Posted at 21:09 by David Cantrell
keywords: business | etiquette | spam
Permalink | 0 Comments
Wed, 23 Mar 2011

Customer service, again

I have had more awesomely bad customer service, and more pretty damned good service too. Again, the bad service was from Vodafone, and the good service from a company that I don't even pay.

As I mentioned in an earlier installment, I was unhappy with Vodafone and decided to fire them. I eventually went back to O2, because even though they weren't great (their data network is slooooow almost everywhere) they do at least offer service throughout London. And so I needed to get a PAC code from Vodafone so that I could port my number back to O2.

Both O2 and T-mobile were able to give me a PAC code immediately when I was bouncing around between telcos earlier. Vodafone at first appeared to be able to do that, with the nice gentleman in their call centre reading it out to me there and then. Unfortunately, after he'd told me "VCN50753" the call dropped just before he told me the last digit. (Hmm, the call dropped. Think that might be why I'm changing telcos?) I called back, only to be lied to and told that it was completely impossible for any of their staff to tell me a PAC code and that I would get it by SMS within four days. Naturally, I didn't. Over the next 11 days I called them four times, each time being given new excuses and being told it would take another two days - two "business days", of course, because apparently their computers get the weekend off work and don't generate codes then. Finally, a "manager" (yeah right, it was just some other call centre grunt) did it yet again, this time "following the correct procedures". Of course, the SMS I was promised never arrived and when I called them for the last time, someone just read the damned thing out to me over the phone. It was VCN507532. So, for thirteen days they had the code and just wouldn't give it to me.

Last time, I said that fixing the customer's problem isn't the most important thing in customer service, keeping the customer informed is. Well, if there's anything worse than bad communication it's wrong communication. I was lied to for two weeks. I don't particularly care that for those two weeks I had to have two phone contracts, but I care an awful lot about being lied to.

I was a Vodafone customer for a long time a few years ago, before my flirtations with T-mobile for a coupla years (because their data plans were a lot cheaper) and with O2 (because iPhones were originally tied to them), but the old Vodafone, four years and more ago, treated me well. On the rare occasions I had to talk to them they just got shit done and I didn't have to call them twice on the same subject. They had a damned good network too, with good coverage everywhere. I doubt I'll ever go back to Vodafone again. They've let their technology go to shit and what used to be a good voice network is now a piss-poor data network and a piss-poor voice network, with woeful coverage even in the centre of London. But continually lieing to their customer is the ultimate sin.

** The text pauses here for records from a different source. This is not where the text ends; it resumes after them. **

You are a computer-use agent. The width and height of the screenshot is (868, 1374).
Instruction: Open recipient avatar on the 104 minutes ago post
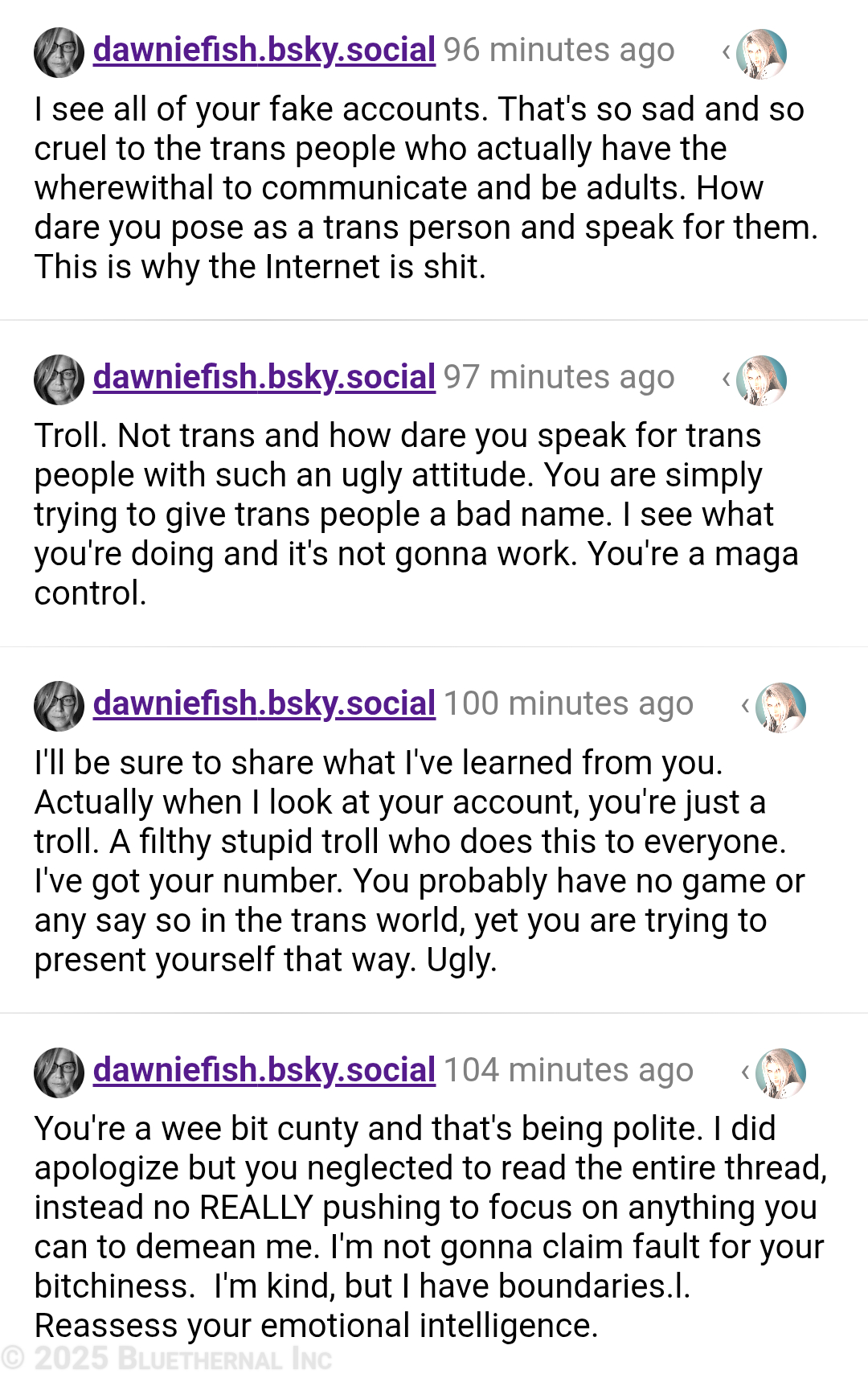coord(780,1073)
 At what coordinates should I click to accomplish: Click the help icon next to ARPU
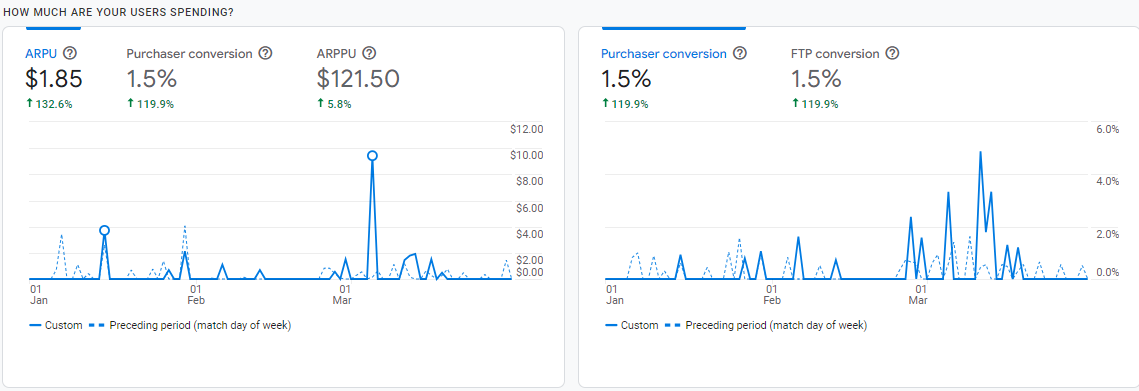[70, 53]
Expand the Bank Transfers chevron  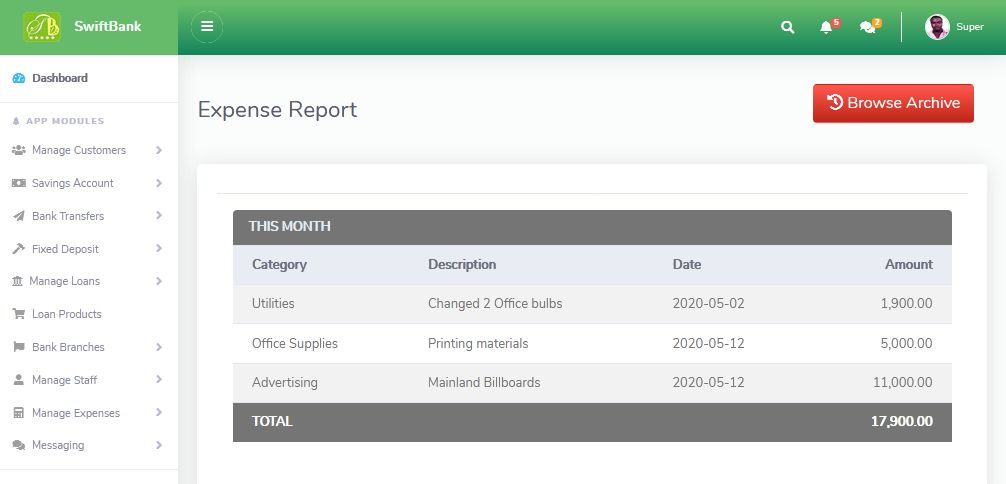click(x=160, y=216)
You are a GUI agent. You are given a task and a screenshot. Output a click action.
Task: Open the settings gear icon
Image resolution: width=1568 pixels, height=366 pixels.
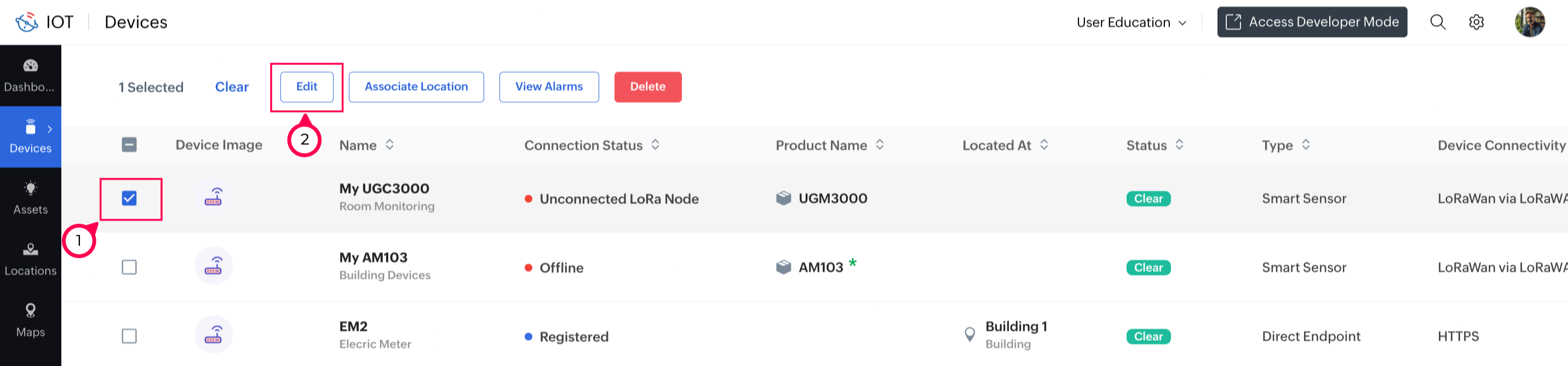[x=1477, y=22]
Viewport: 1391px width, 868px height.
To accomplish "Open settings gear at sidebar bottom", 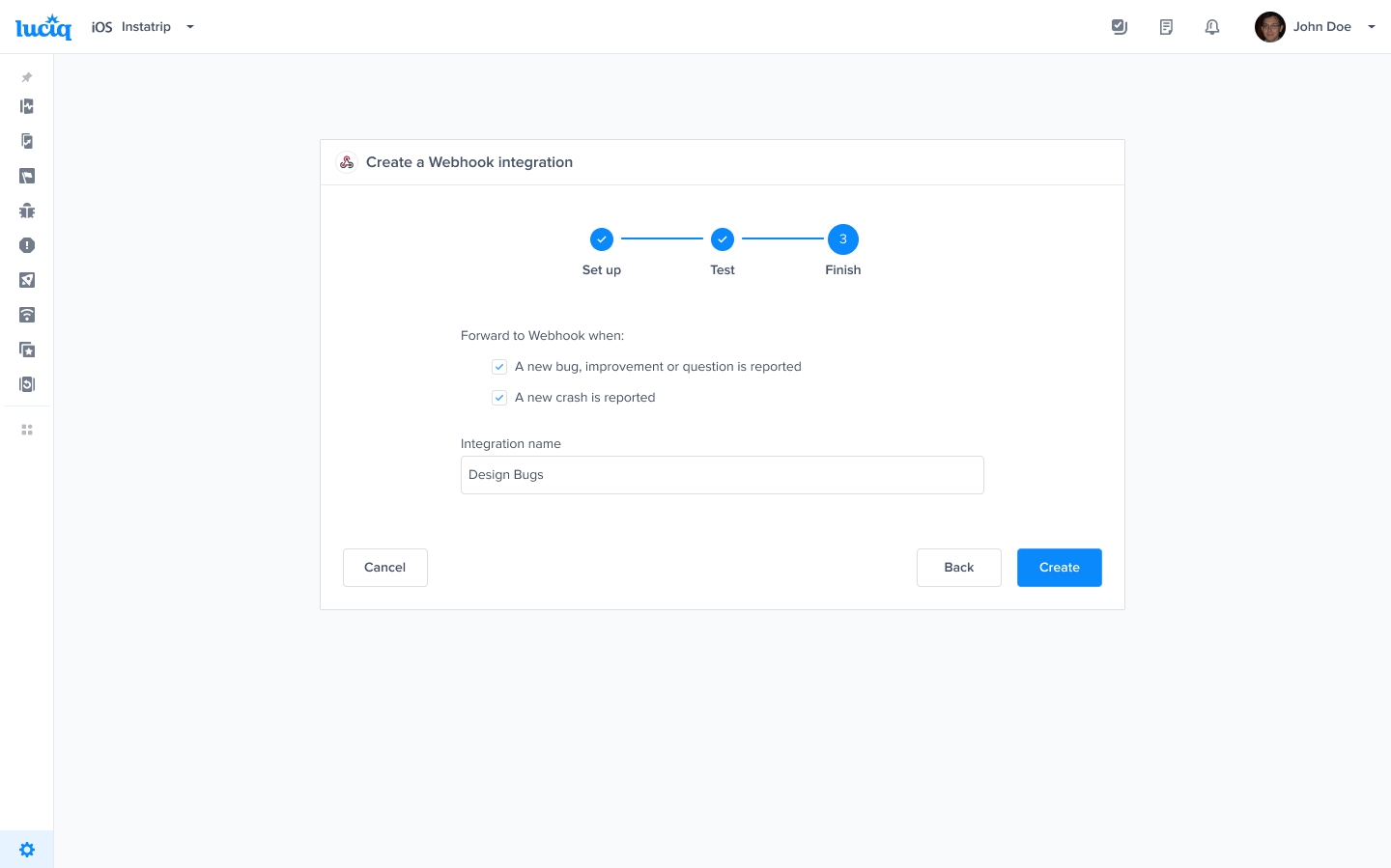I will pos(27,850).
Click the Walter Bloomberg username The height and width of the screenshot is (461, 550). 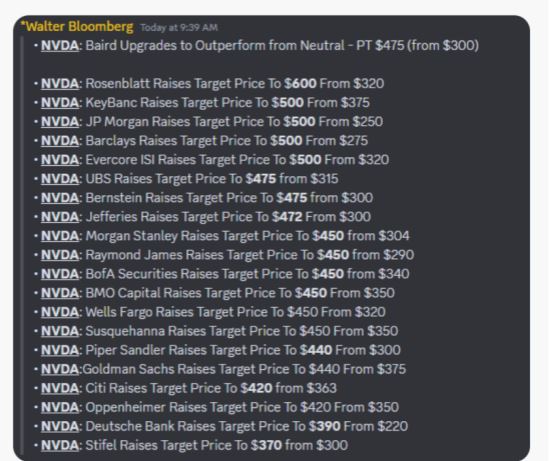pos(77,27)
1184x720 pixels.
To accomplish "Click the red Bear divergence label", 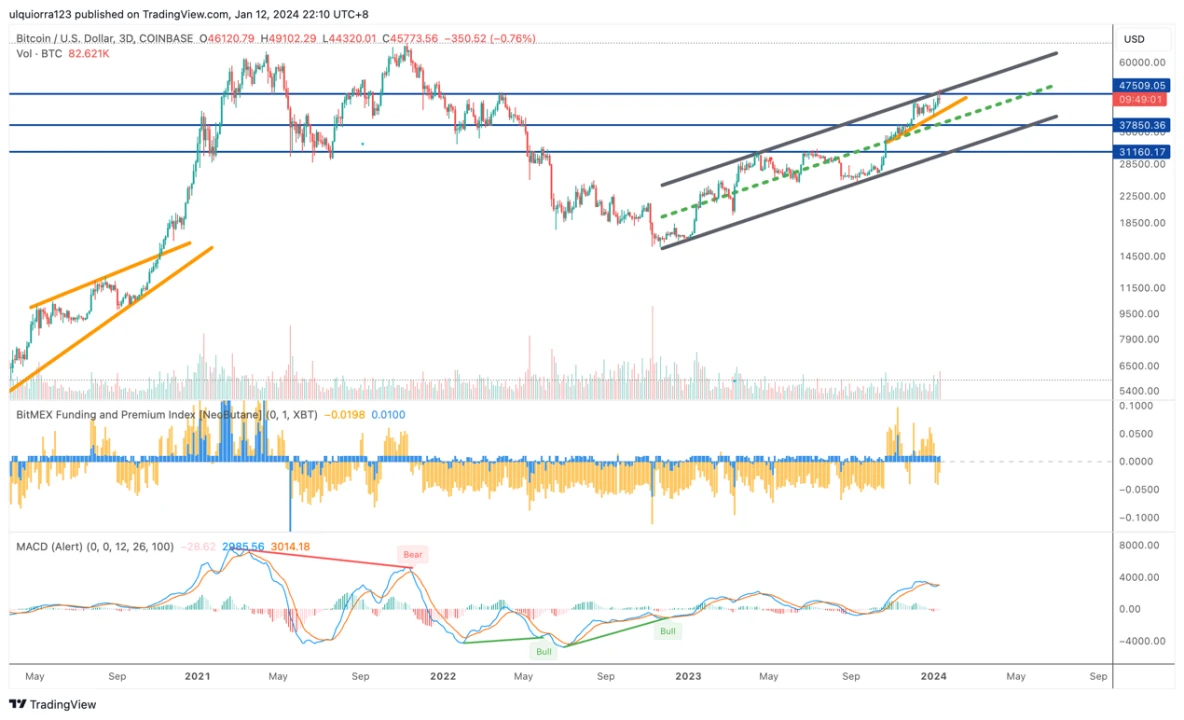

And the good service that I mentioned right at the beginning? Because of a stupid bug in the iPhone software - it doesn't come with a to-do list application - I use a third-party application called Toodledo. My list is also available to me on my desktop via their website. And I found a bug in the webby version. I reported it, and cynically expected to maybe get a terse acknowledgement a week or two later and then nothing more. What I got in reality was, at the very beginning of the next "business day", both an acknowledgement that yes, there was a bug, but also a brief but helpful note with a work-around. Again, good customer service, from a small company, who I'm not a paying customer of, simply comes down to quick, clear and true communication.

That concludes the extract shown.